Phylogenetic relationships among Ralstonia jumbo phage RsoM2USA, other Ralstonia jumbo phages and related non-Ralstonia jumbo phages in Myoviridae. The phylogenetic trees were generated using MEGA-X (Kumar et al., 2018), based on the annotated major phage capsid protein (A), terminase large subunit protein (B), and portal vertex protein (C). Vertical distances are arbitrary, but the horizontal branches are proportional to genetic distance, Bootstrap values (1,000 replications) are represented at the nodes of the branches. Jumbo phages grouped into different clusters are shown in each phylogenetic tree with the right-side brackets. The cluster with Rak2-like phages are labeled.

Functional Annotation

Eighty of the 486 ORFs were predicted to function in the following categories: replication, recombination and repair; translation, ribosomal structure and biogenesis; transcription; posttranslational modification, protein turnover, and chaperones; nucleotide transport and metabolism; amino acid transport and metabolism; signal transduction mechanisms; cell wall/membrane/envelope biogenesis; structure; integral component of membrane; coenzyme transport and metabolism; as well as mobilome: prophages and transposons (Table 2). BLASTn and manual searches for the shell protein and tubulin genes in the RsoM2USA genome yielded no orthologs to those in Pseudomonas and Serratia jumbo phages (Chaikeeratisak et al., 2017a,b; Malone et al., 2020), although orthologs were found in other Ralstonia jumbo phages including Ralstonia virus RP12, Ralstonia virus RP31, Ralstonia virus RSL2, and Ralstonia virus RSF1, suggesting that RsoM2USA may use a different strategy to evade CRISPR-cas DNA targeting by its bacterial host.
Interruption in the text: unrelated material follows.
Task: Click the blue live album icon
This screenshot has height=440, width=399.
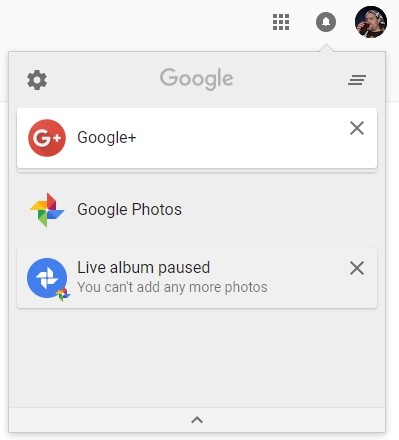Action: pos(47,278)
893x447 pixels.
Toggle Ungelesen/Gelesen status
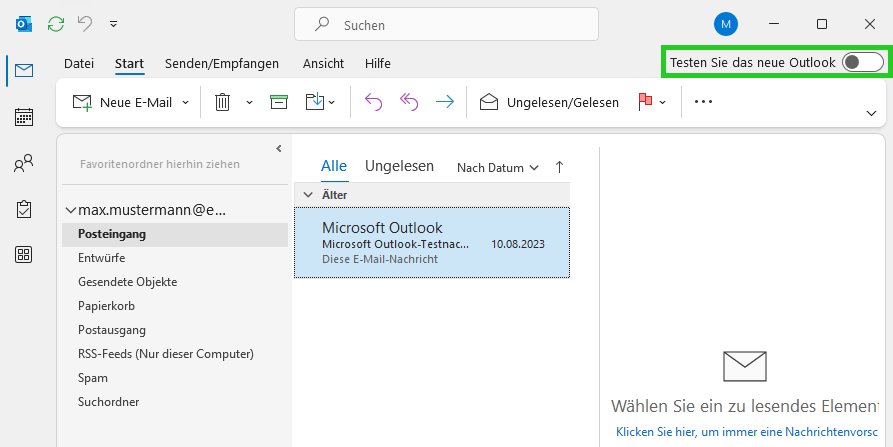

Replication, Recombination and Repair

Thirteen ORFs of RsoM2USA were predicted to encode proteins that play a role in the phage’s DNA replication, recombination and repair, including ORF129 for a homing endonuclease, ORF234 for a DNA helicase-like protein, ORF253 for a terminase large subunit, ORF371 for an endonuclease subunit, ORF435 for a putative exonuclease, ORF441 for a DNA primase-helicase subunit, ORF448 for a DNA polymerase I, ORF451 for a DNA polymerase and ORF458 for a DNA polymerase III epsilon subunit (Table 2). These ORFs had homologs in other phages including Escherichia phage vB_Ecom_112 (the phage name given here and thereafter is based on the one obtained from BLASTp result without updating to its most recent taxonomy name for simplicity) (ORF129), Xanthomonas phage XacN1 (ORFs 253, 451, and 458), Salicola phage SCTP-2 (ORF234), Serratia phage phiMAM1 (ORF435), and Agrobacterium phage Atu_ph07 (ORF441), as well as in bacterium Bacillus pumilus (ORF195). Like Agrobacterium tumefaciens jumbo phage Atu_pho7 (Attai et al., 2018), Ralstonia jumbo phage RsoM2USA was found to encode predicted DNA polymerase (ORF451), and DNA polymerase III epsilion subunit (ORF458), suggesting that the polymerases may contribute to both DNA replication and 3′-5′ exonuclease activity. RsoM2USA was also predicted to encode a SpoVR family protein (ORF28), with 56% amino acid sequence identity to its counterpart in Vibrio parahaemolyticus, which may be involved in cell cycle control, cell division, and chromosome partitioning based on KEGG pathway and Blast2GO analyses (Table 2 and Supplementary Table 3).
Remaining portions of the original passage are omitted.